What you have to do →
For the entries below, state how many lines contain the word "will" and add nothing else.

Provided material →
______________________________
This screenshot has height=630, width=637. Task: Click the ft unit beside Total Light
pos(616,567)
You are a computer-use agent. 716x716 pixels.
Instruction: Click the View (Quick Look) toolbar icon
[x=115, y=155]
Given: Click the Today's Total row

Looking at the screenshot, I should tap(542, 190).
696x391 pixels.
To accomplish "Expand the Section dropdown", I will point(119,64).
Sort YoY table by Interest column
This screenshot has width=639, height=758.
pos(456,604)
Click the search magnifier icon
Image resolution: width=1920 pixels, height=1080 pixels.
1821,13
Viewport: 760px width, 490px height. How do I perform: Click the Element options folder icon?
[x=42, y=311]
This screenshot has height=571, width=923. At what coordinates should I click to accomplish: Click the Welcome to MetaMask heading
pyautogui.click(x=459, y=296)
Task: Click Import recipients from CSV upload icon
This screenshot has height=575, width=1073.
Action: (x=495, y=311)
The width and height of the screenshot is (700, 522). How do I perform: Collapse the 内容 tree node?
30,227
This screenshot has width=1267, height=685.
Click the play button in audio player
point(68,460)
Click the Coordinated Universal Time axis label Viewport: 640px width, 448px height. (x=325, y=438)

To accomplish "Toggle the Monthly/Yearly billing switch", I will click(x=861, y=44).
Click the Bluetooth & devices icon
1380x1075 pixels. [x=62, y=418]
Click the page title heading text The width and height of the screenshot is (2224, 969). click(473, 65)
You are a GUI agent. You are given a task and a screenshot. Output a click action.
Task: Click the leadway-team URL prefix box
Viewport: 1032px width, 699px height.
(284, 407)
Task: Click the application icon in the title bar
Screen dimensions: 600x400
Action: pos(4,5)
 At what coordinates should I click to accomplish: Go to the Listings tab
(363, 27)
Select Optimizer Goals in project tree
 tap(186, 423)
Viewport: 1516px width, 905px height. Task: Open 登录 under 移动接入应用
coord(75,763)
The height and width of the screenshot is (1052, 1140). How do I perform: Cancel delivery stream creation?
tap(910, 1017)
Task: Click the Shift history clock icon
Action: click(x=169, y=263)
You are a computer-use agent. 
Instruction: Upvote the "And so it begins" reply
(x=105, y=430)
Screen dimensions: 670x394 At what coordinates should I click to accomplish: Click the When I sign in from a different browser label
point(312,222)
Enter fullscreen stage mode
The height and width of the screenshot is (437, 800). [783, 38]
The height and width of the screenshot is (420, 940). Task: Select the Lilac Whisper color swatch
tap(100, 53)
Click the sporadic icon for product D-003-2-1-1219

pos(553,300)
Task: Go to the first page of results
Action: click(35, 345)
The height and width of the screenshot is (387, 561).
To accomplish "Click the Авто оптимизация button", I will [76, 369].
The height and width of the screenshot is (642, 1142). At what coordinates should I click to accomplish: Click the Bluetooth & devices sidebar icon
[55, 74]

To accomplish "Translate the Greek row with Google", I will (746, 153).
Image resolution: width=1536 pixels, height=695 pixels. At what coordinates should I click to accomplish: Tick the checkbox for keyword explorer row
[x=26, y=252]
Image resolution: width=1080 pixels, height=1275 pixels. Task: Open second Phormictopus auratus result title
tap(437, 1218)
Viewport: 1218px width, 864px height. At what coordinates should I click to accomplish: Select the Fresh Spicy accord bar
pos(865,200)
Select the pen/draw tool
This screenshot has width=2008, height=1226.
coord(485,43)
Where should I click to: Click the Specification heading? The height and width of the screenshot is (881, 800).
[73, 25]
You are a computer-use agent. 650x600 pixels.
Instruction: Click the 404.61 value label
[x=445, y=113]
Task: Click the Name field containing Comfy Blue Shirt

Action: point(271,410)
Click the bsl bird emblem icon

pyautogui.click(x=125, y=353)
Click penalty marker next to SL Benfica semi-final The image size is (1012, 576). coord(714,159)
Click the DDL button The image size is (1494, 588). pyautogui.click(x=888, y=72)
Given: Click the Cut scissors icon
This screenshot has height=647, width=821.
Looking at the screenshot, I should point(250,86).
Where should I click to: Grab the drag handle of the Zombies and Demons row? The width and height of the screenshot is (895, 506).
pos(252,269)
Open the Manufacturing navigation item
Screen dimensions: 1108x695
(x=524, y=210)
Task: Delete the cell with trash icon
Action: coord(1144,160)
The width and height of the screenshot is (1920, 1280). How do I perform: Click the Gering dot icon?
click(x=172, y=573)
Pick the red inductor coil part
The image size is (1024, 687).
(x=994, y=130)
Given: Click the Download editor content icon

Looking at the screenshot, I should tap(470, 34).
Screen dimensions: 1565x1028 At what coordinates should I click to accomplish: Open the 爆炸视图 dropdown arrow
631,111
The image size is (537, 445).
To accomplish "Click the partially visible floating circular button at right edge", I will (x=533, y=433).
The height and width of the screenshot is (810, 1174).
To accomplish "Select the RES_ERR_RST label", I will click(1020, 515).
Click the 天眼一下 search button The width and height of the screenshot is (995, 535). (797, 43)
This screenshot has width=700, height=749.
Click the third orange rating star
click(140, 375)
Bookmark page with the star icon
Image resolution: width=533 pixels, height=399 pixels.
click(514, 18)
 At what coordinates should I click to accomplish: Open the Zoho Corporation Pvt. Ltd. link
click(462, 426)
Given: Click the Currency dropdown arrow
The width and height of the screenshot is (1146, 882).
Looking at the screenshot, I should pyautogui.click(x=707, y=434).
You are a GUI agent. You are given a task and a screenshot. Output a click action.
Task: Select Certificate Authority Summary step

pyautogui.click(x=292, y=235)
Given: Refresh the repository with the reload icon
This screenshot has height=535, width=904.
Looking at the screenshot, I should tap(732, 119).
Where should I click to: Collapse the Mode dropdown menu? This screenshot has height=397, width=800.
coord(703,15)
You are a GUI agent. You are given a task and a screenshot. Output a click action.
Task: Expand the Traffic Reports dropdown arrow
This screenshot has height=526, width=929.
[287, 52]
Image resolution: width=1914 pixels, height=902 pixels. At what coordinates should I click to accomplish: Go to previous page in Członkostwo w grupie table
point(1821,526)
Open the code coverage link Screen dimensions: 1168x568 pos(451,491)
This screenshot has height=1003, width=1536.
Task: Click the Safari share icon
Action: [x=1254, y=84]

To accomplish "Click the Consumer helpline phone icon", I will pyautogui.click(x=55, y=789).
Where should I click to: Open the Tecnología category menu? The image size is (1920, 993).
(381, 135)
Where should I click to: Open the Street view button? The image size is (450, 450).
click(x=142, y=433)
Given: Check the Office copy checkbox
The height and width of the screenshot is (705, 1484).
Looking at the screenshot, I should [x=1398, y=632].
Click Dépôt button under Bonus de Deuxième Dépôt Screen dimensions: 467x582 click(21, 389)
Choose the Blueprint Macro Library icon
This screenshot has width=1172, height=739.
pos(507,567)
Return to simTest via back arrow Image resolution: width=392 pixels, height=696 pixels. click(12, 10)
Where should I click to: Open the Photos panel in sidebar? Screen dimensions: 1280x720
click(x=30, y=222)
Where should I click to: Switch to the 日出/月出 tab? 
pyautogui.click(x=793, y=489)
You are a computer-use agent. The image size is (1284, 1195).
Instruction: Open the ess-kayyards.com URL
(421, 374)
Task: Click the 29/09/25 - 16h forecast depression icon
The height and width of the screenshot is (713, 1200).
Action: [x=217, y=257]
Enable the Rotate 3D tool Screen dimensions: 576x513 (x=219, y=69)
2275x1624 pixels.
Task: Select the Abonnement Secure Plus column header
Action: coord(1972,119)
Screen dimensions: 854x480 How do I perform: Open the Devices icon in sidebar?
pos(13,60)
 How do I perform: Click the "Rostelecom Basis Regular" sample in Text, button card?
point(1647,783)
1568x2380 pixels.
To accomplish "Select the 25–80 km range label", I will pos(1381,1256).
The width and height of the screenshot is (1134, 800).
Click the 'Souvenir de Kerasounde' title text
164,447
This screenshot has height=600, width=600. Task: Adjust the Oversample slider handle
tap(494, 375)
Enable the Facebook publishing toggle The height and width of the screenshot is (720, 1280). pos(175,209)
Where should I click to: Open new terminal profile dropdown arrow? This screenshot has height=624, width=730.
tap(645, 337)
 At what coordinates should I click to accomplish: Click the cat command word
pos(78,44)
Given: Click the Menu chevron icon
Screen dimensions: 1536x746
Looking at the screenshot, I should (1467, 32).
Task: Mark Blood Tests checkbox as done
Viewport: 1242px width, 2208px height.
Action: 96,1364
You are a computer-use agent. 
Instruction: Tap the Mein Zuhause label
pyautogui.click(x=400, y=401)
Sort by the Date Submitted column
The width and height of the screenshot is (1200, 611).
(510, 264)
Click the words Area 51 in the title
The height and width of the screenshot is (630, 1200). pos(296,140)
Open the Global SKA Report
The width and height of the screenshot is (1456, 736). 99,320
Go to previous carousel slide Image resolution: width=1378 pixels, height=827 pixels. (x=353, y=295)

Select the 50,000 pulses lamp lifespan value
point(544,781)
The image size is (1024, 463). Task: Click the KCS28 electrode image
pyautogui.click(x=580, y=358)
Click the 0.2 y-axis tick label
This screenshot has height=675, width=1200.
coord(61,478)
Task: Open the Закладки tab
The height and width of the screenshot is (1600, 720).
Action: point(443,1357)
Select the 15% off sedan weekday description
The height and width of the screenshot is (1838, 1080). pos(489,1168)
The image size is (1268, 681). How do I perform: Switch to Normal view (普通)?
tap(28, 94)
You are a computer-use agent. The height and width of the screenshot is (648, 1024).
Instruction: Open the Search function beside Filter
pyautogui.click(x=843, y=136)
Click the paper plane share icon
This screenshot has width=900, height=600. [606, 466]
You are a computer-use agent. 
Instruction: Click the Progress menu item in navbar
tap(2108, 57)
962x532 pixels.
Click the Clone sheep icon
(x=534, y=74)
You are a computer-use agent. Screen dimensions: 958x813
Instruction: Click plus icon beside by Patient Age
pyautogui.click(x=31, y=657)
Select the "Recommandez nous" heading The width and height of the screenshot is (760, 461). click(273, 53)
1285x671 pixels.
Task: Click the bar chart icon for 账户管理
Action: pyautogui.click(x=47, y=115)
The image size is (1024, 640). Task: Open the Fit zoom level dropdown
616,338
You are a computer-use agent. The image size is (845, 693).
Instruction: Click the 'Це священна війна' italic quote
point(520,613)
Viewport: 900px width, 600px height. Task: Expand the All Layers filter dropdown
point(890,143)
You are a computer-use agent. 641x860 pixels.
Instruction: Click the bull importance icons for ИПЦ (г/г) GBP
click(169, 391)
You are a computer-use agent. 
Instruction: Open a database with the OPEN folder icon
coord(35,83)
______________________________
Response box →
8